* Task details:
Copy all the lines of the data that include the word "screenshot".

=-=-=-=-=

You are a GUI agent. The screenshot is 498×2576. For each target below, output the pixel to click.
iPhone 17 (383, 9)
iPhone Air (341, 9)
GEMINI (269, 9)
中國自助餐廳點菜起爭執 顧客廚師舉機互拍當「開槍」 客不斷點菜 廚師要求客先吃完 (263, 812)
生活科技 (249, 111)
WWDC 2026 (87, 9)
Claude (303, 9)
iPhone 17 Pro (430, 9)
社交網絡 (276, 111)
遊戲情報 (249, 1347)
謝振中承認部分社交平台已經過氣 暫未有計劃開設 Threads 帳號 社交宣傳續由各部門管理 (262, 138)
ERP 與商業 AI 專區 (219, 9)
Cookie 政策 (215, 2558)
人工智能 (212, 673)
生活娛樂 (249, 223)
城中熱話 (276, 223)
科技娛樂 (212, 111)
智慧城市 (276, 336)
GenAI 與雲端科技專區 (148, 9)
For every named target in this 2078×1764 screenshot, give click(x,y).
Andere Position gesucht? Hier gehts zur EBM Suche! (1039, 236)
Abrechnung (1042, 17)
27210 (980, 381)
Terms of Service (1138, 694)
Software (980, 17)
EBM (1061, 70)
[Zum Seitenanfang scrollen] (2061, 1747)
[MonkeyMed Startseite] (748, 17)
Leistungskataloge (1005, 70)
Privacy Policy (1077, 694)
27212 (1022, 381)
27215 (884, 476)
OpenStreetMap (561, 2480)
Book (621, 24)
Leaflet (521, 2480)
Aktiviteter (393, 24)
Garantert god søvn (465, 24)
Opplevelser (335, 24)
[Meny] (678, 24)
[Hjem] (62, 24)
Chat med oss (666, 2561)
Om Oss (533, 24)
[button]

=-=-=-=-=

* Reply:
You are a GUI agent. The screenshot is 498×2576. For each target below, output the pixel to click.
For every named target in this 2078×1764 screenshot, give click(x,y).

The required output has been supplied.